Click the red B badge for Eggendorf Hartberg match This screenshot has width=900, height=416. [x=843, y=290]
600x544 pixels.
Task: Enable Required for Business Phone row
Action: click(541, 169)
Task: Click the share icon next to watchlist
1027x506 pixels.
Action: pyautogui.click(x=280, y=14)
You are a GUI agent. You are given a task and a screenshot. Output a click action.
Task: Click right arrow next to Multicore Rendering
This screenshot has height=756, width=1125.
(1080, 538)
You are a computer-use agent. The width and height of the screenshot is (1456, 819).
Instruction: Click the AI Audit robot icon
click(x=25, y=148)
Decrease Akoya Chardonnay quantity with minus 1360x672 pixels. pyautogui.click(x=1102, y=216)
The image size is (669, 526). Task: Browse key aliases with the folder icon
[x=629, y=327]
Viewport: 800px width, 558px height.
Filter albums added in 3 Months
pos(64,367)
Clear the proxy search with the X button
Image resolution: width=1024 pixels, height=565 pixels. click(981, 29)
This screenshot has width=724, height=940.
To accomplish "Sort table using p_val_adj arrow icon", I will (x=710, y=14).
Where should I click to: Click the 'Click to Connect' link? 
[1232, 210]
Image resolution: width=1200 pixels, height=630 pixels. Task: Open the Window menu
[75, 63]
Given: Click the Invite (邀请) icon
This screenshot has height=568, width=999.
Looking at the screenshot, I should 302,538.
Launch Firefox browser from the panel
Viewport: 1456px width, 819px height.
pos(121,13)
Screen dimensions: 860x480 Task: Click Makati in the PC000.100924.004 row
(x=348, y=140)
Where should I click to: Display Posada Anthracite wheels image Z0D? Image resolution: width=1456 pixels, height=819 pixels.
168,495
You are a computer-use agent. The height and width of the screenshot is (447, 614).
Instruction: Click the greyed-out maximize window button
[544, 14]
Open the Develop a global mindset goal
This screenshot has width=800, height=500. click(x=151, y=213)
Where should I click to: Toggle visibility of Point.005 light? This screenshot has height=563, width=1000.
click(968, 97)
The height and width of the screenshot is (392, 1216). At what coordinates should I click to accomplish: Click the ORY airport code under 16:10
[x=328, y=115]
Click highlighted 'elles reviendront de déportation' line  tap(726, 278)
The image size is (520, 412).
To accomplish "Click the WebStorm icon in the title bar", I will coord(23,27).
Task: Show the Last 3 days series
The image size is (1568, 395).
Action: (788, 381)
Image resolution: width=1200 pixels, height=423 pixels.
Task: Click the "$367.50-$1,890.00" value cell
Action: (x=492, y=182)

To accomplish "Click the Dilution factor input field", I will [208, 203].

____________

Prompt –
Rewrite the data above as a numbered list, one item per line, leaving out blank lines.

Response –
1. Click the red B badge for Eggendorf Hartberg match This screenshot has width=900, height=416. [x=843, y=290]
2. 600x544 pixels.
3. Task: Enable Required for Business Phone row
4. Action: click(541, 169)
5. Task: Click the share icon next to watchlist
6. 1027x506 pixels.
7. Action: pyautogui.click(x=280, y=14)
8. You are a GUI agent. You are given a task and a screenshot. Output a click action.
9. Task: Click right arrow next to Multicore Rendering
10. This screenshot has height=756, width=1125.
11. (1080, 538)
12. You are a computer-use agent. The width and height of the screenshot is (1456, 819).
13. Instruction: Click the AI Audit robot icon
14. click(x=25, y=148)
15. Decrease Akoya Chardonnay quantity with minus 1360x672 pixels. pyautogui.click(x=1102, y=216)
16. The image size is (669, 526). Task: Browse key aliases with the folder icon
17. [x=629, y=327]
18. Viewport: 800px width, 558px height.
19. Filter albums added in 3 Months
20. pos(64,367)
21. Clear the proxy search with the X button
22. Image resolution: width=1024 pixels, height=565 pixels. click(981, 29)
23. This screenshot has width=724, height=940.
24. To accomplish "Sort table using p_val_adj arrow icon", I will (x=710, y=14).
25. Where should I click to: Click the 'Click to Connect' link? 
26. [1232, 210]
27. Image resolution: width=1200 pixels, height=630 pixels. Task: Open the Window menu
28. [75, 63]
29. Given: Click the Invite (邀请) icon
30. This screenshot has height=568, width=999.
31. Looking at the screenshot, I should 302,538.
32. Launch Firefox browser from the panel
33. Viewport: 1456px width, 819px height.
34. pos(121,13)
35. Screen dimensions: 860x480 Task: Click Makati in the PC000.100924.004 row
36. (x=348, y=140)
37. Where should I click to: Display Posada Anthracite wheels image Z0D? Image resolution: width=1456 pixels, height=819 pixels.
38. 168,495
39. You are a computer-use agent. The height and width of the screenshot is (447, 614).
40. Instruction: Click the greyed-out maximize window button
41. [544, 14]
42. Open the Develop a global mindset goal
43. This screenshot has width=800, height=500. click(x=151, y=213)
44. Where should I click to: Toggle visibility of Point.005 light? This screenshot has height=563, width=1000.
45. click(968, 97)
46. The height and width of the screenshot is (392, 1216). At what coordinates should I click to accomplish: Click the ORY airport code under 16:10
47. [x=328, y=115]
48. Click highlighted 'elles reviendront de déportation' line  tap(726, 278)
49. The image size is (520, 412).
50. To accomplish "Click the WebStorm icon in the title bar", I will coord(23,27).
51. Task: Show the Last 3 days series
52. The image size is (1568, 395).
53. Action: (788, 381)
54. Image resolution: width=1200 pixels, height=423 pixels.
55. Task: Click the "$367.50-$1,890.00" value cell
56. Action: (x=492, y=182)
57. To accomplish "Click the Dilution factor input field", I will [208, 203].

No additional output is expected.